_TASK OBJECTIVE:_ Look in the material below for the line with "This screenshot has height=707, width=976." and the line with "Switch to the ADB MODE tab", then set down exactly those two lines and all lines between, nothing more.

_THE INPUT:_
========
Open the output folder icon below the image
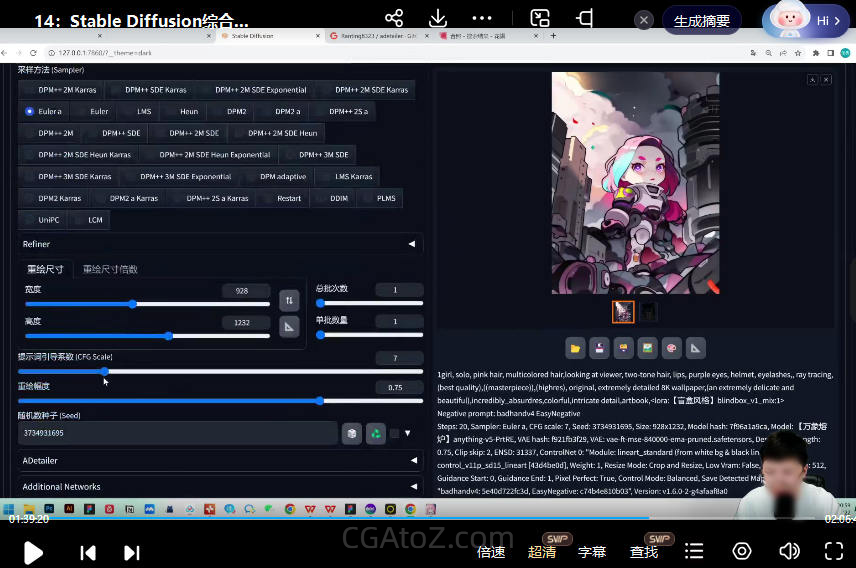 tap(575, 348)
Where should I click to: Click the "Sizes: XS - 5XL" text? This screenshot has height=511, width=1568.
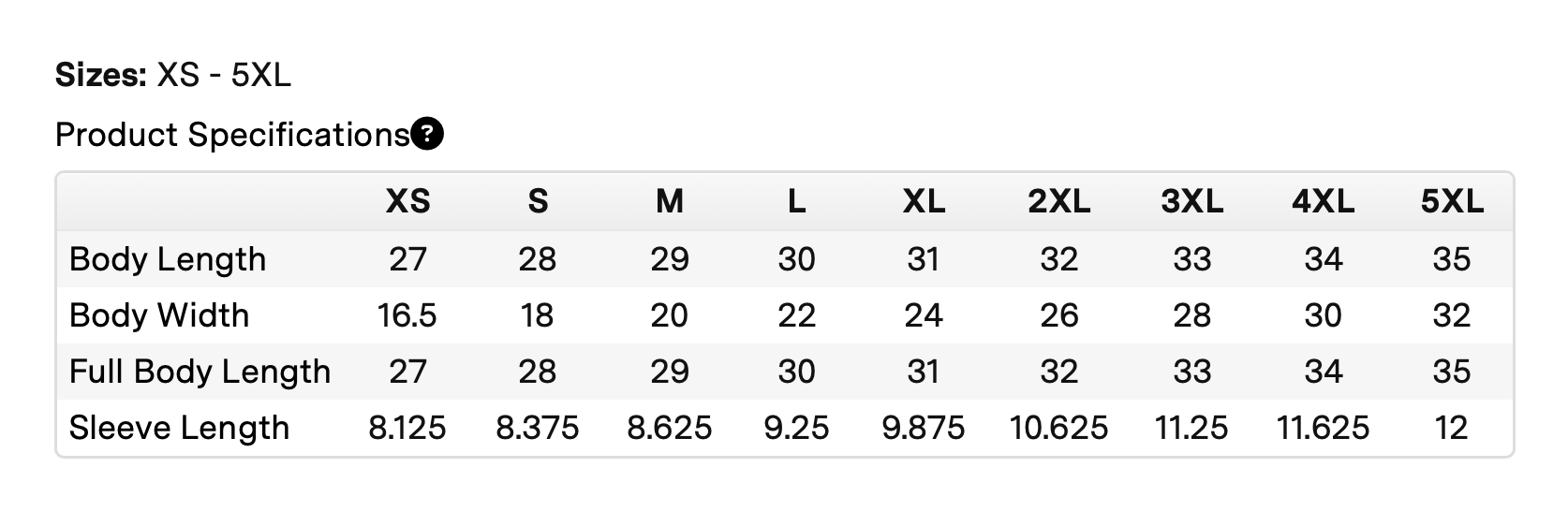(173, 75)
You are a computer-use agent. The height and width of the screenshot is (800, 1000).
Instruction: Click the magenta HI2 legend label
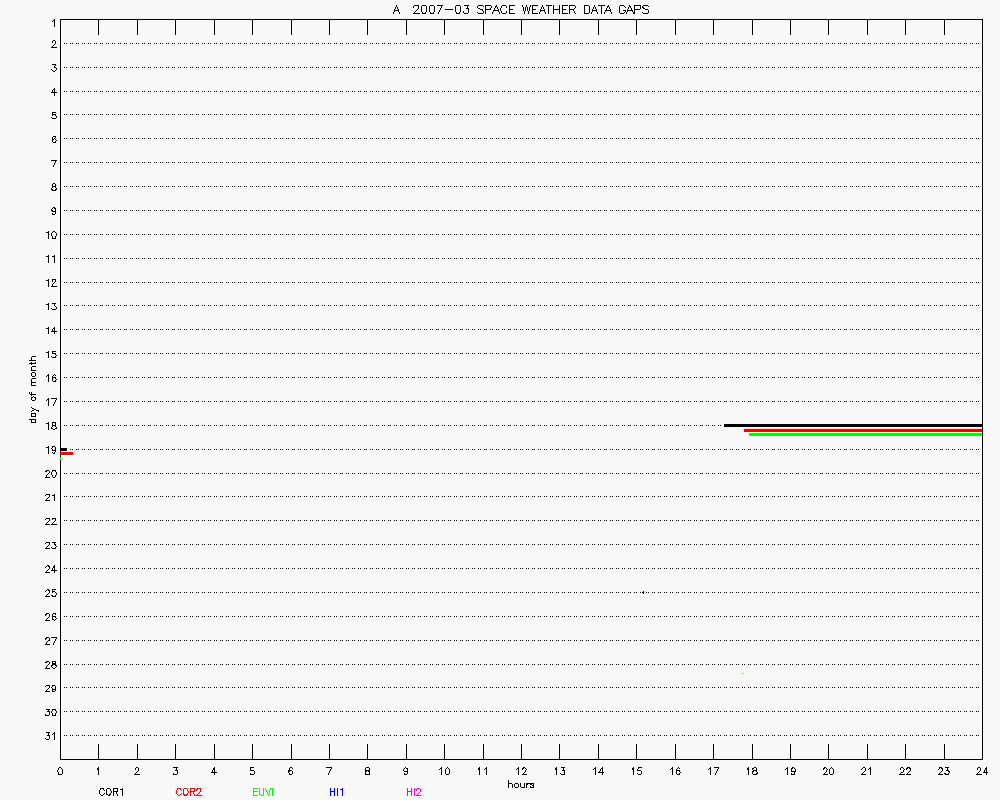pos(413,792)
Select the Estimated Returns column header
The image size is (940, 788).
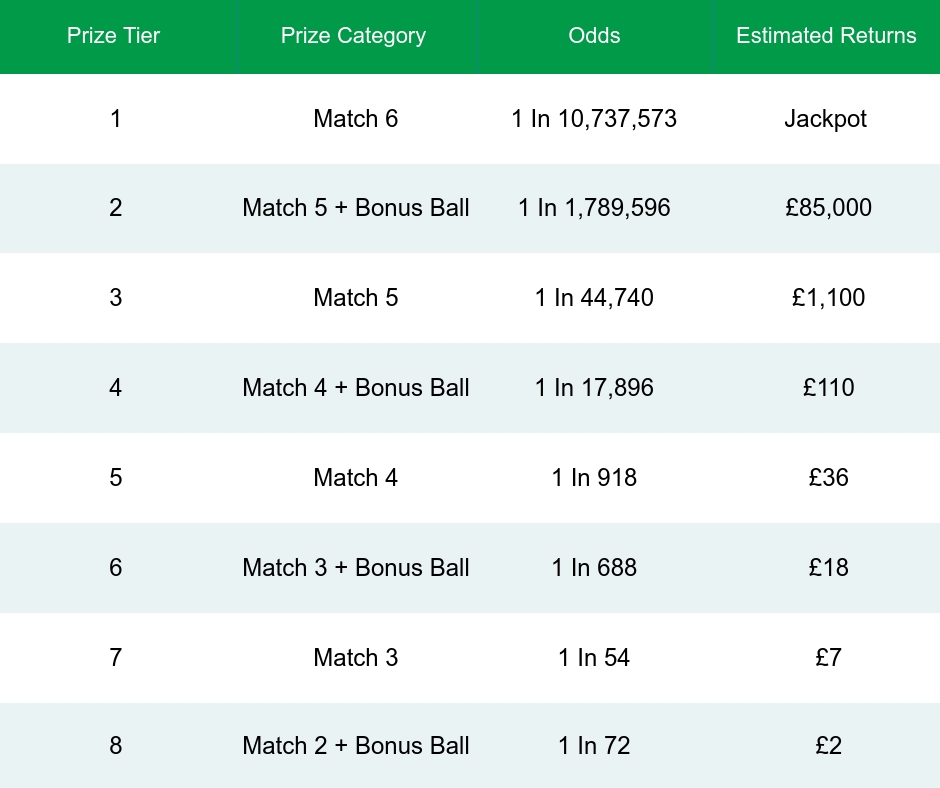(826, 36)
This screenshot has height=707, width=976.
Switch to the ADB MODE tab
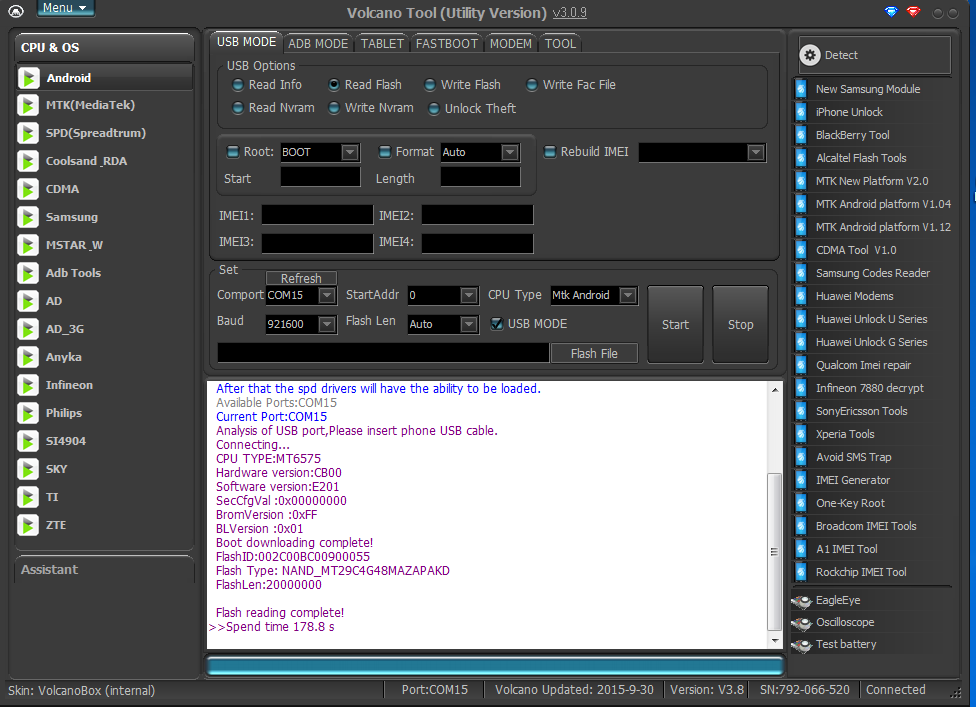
========
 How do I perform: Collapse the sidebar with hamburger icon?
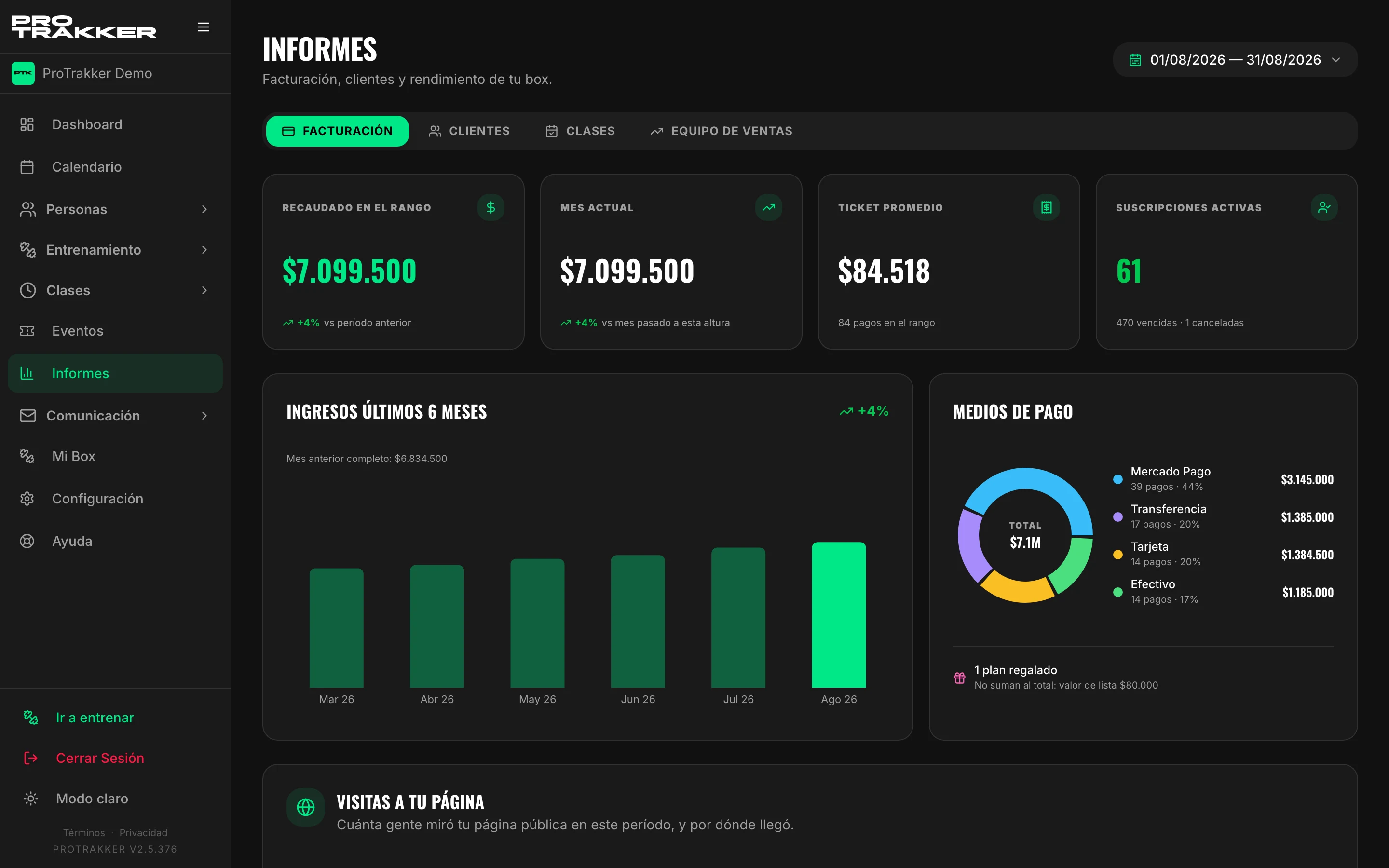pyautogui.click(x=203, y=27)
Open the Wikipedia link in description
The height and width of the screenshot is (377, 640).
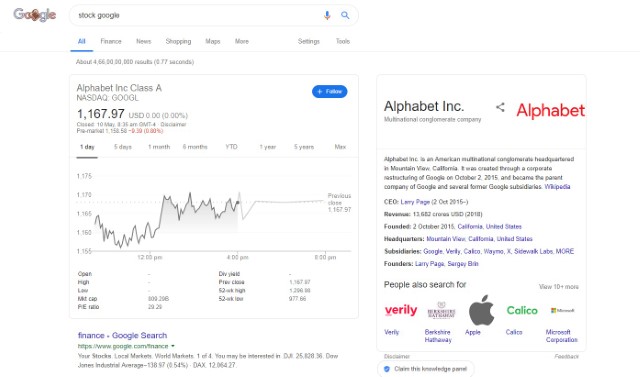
========
_RESPONSE AREA:_
This screenshot has height=707, width=976.
Switch to the ADB MODE tab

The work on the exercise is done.